La pazienza creativa, propria dell’arte, della poesia, dell’invenzione letteraria. Questa pazienza matura in conflitto e in tensione con l’impazienza, la frettolosità, la volontà di raggiungere un risultato, l’incapacità di ascolto interiore… “Nel cuore è la sorgente della parola”, si legge nelle Upanishad. In questo tempo abbiamo bisogno di parole che scaturiscano da questa sorgente. La pazienza filosofica: la pazienza di pensare, di riflettere, di trovare parole precise. Perché maturi questa pazienza ci vuole coraggio, il coraggio di riguardare quello che è accaduto e sta accadendo nell’attesa che la verità si faccia sentire, che nella sofferenza si possa avvistare un significato aprendoci a letture impreviste del reale, aprendoci a una visione più ampia delle cose che accadono.
In conclusione, la segnalazione di una lettura utile e una riflessione di Romano Guardini:
*Gabriella Caramore, Pazienza, Il Mulino 2014
*“Per la pazienza ci vuole forza, molta forza. Solo l’uomo forte può esercitare una pazienza davvero viva: può riprendere su di sé sempre di nuovo ciò che è, e di continuo ricominciare. La pazienza senza forza è pura passività, supina subordinazione, abitudinarietà cosificata. E occorre amore, a una pazienza autentica, amore per la vita. Giacché le cose vive crescono lentamente, hanno la loro ora, fanno giri e rigiri numerosi. Esse hanno bisogno di fiducia. Chi non ama la vita non ha pazienza con essa. Allora arrivano le furie e i cortocircuiti. E ne nascono ferite e cocci.”
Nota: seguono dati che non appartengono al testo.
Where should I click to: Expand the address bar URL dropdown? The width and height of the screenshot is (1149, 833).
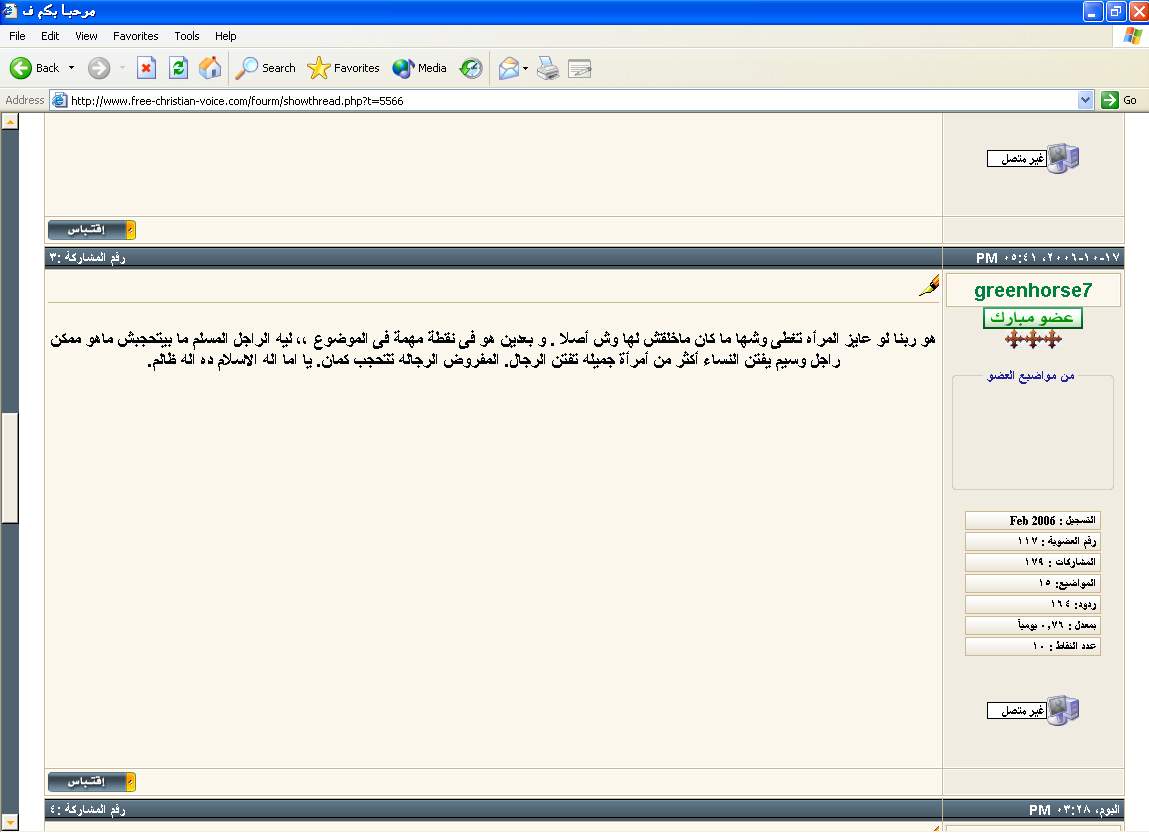click(1086, 100)

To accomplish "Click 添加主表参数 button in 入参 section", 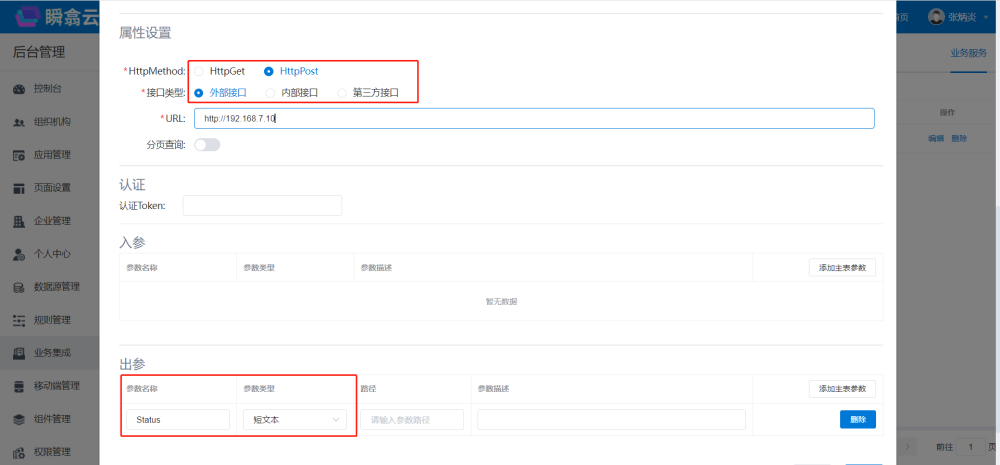I will 842,268.
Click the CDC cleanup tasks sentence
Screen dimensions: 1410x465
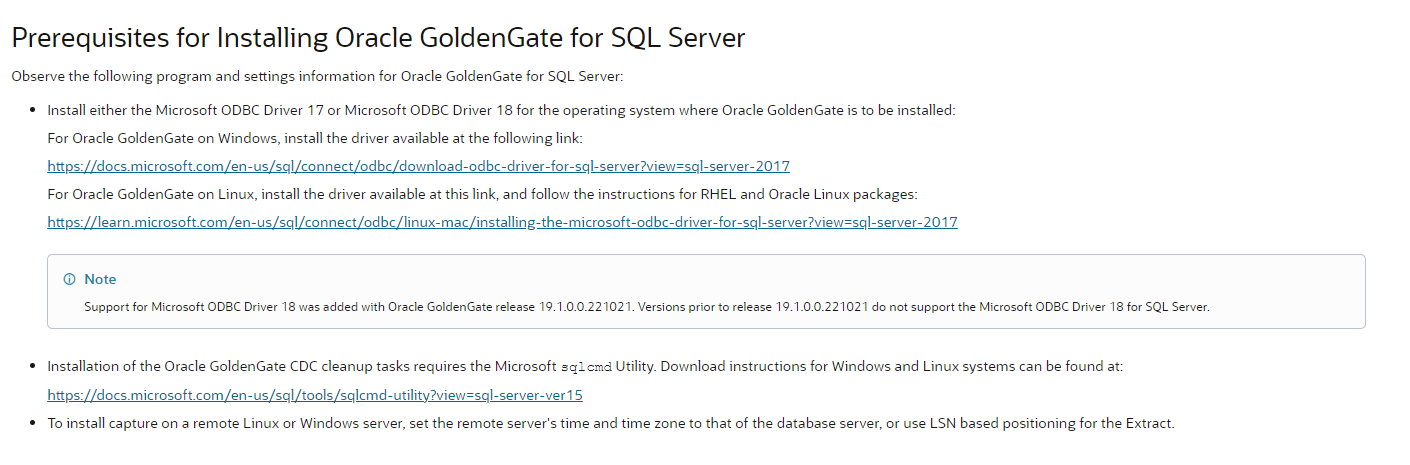click(585, 367)
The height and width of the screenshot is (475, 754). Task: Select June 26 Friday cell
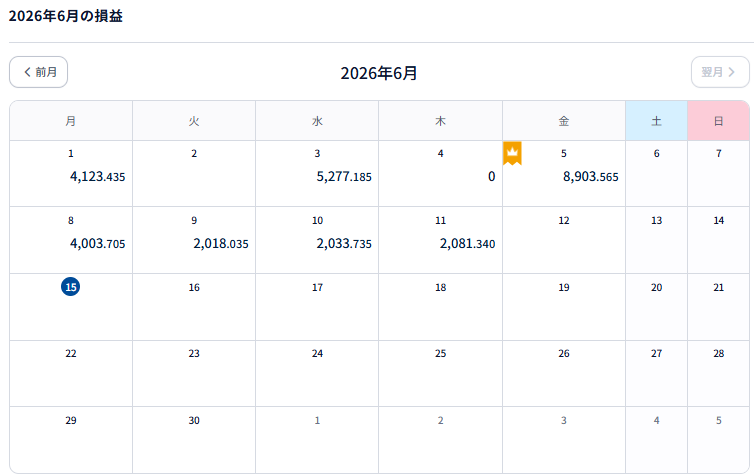point(564,374)
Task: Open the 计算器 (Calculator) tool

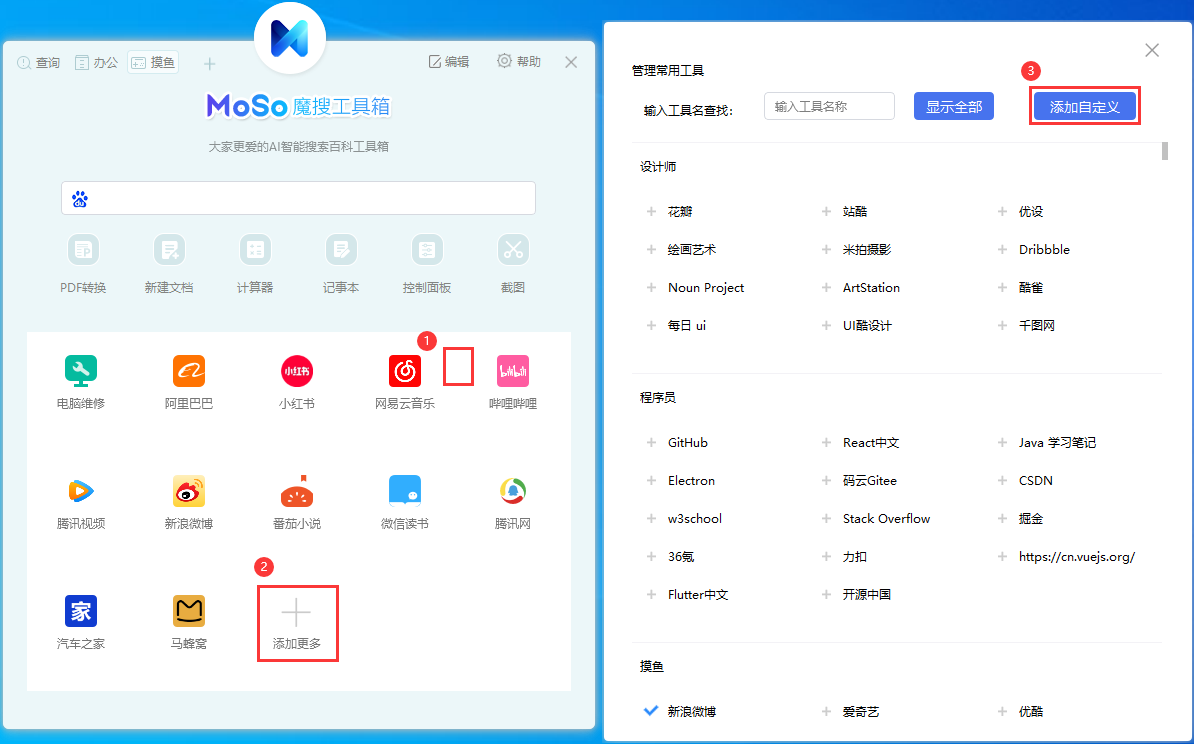Action: [x=254, y=263]
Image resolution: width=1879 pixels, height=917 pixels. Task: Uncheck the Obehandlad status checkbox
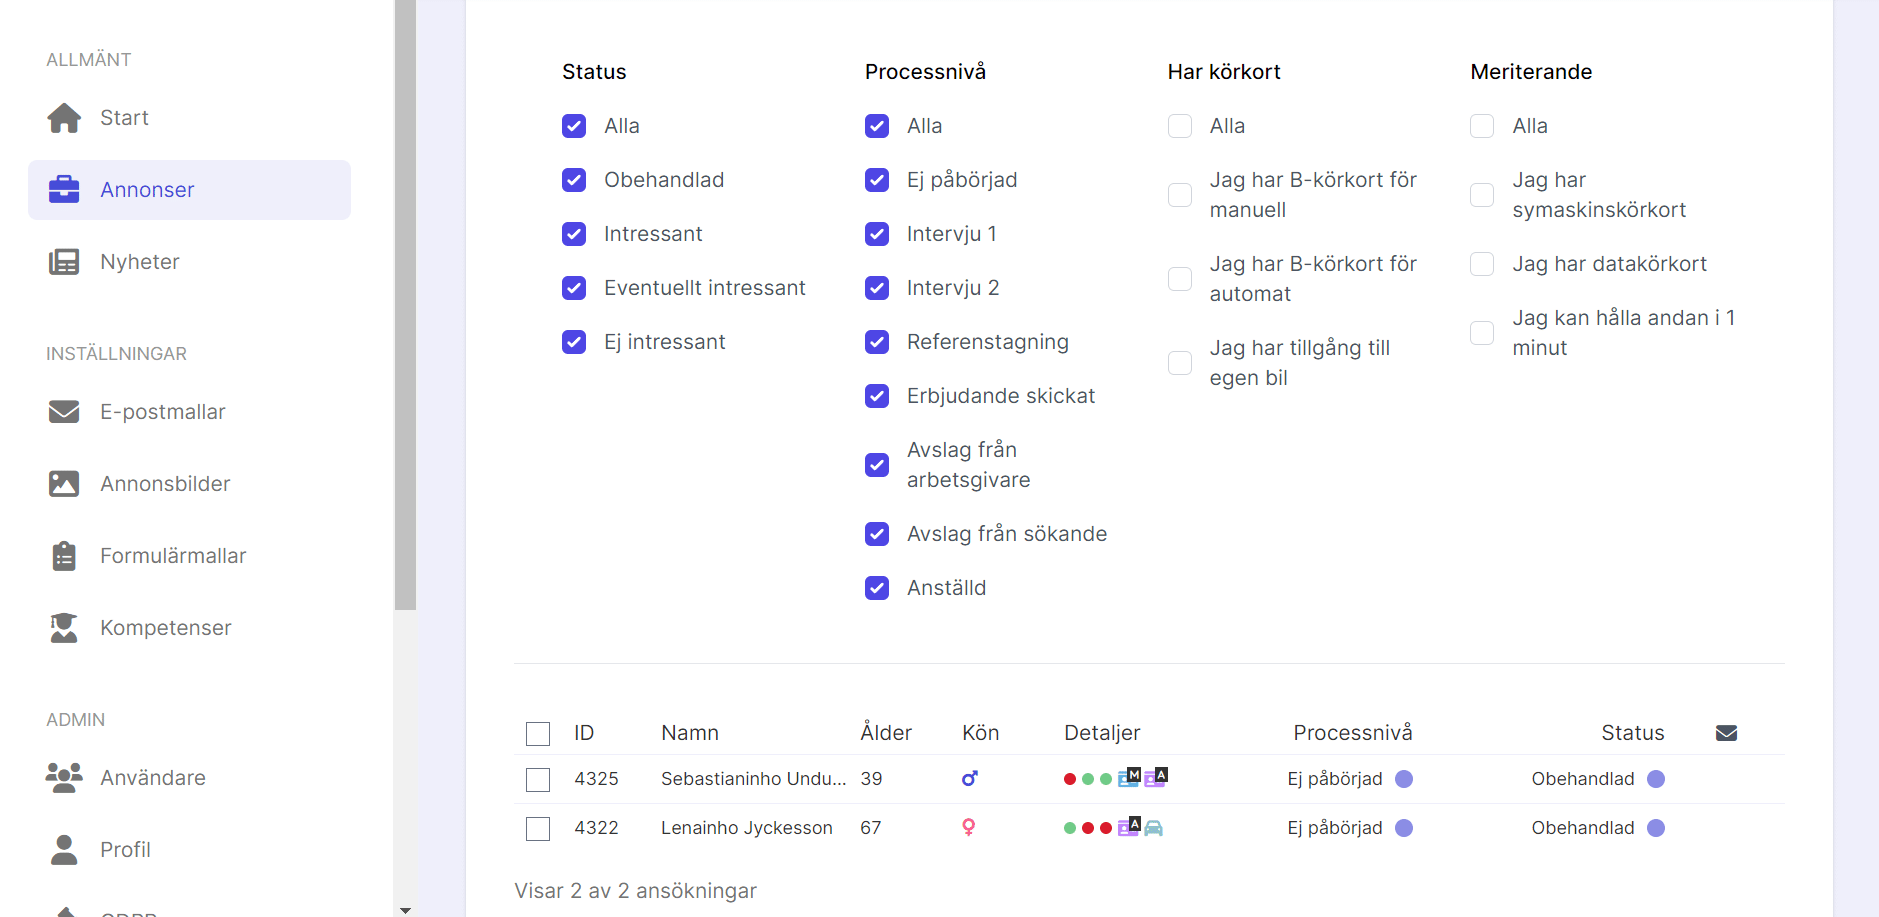(574, 180)
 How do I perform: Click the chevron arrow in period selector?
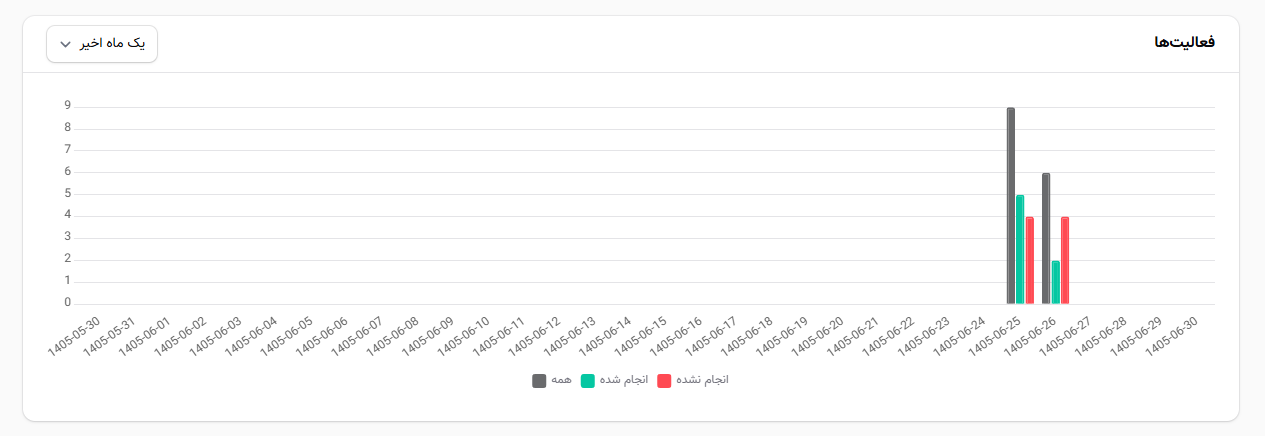[65, 45]
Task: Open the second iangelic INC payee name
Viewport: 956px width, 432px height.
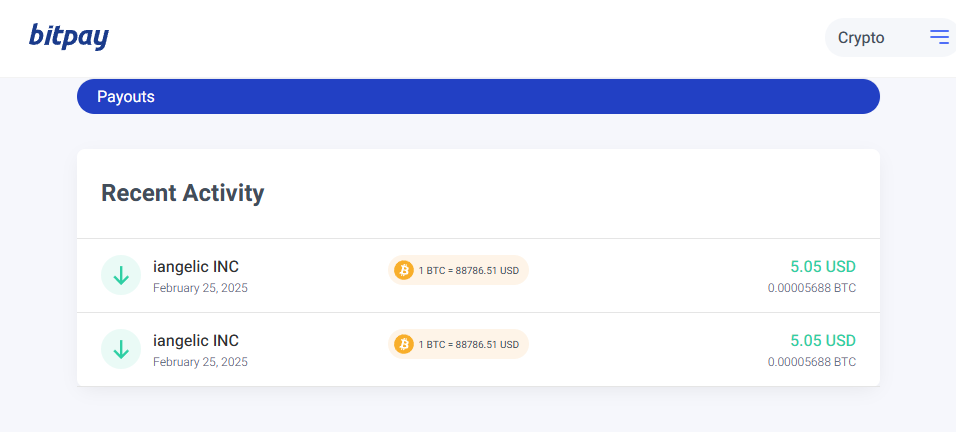Action: pos(196,341)
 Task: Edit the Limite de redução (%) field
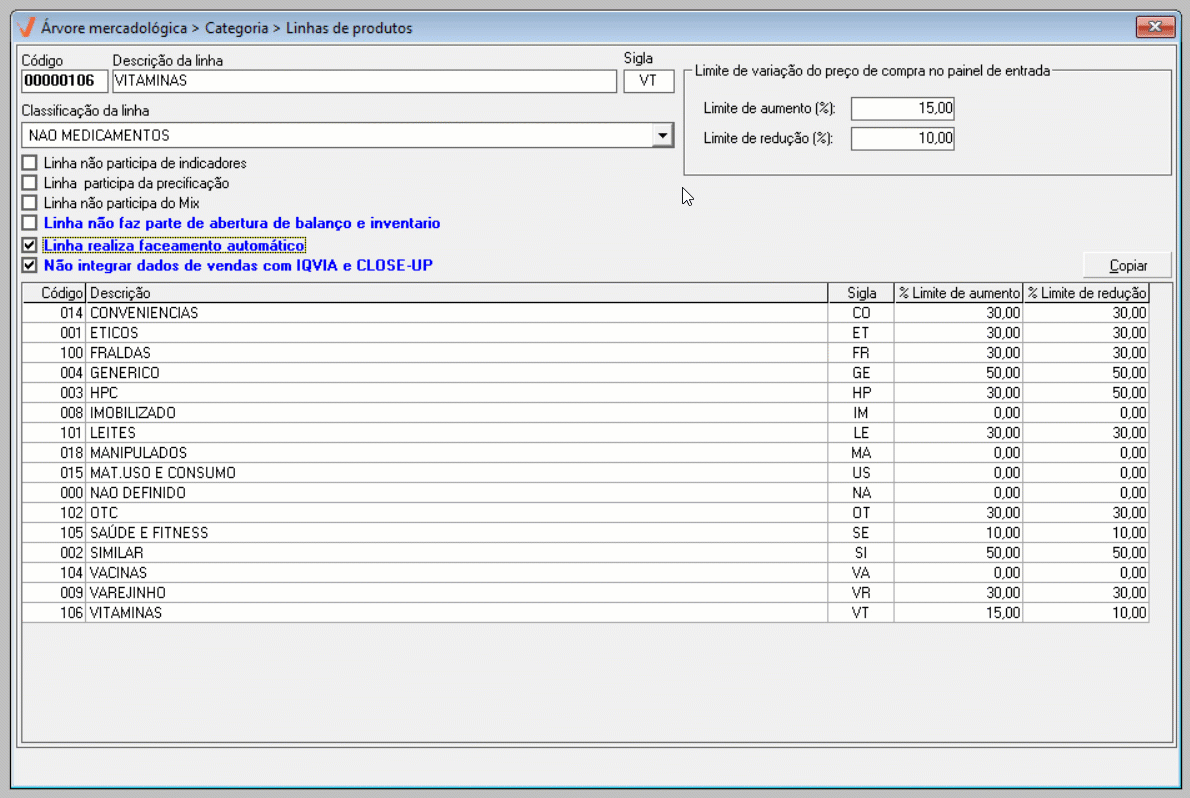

Immagine e riflessione illuminanti e generative di pensieri … fra questi uno: nella pazienza creativa è implicita l’attesa…l’attesa come tempo di gestazione in cui, a sua volta, è implicita la ripetizione… la pazienza della ripetizione nel farsi delle stagioni, della cura nel farsi della vita e dei bisogni degli esseri viventi… E sì “…occorre amore…”
Cara Delfina, a proposito della pazienza creativa, io trovo che sia una pratica che racchiude un grande insegnamento, quello del provare e riprovare senza scoraggiarsi, avendo fiducia nelle imprevedibili risorse che la vita offre.. è vero, occorre amore, la sua energia.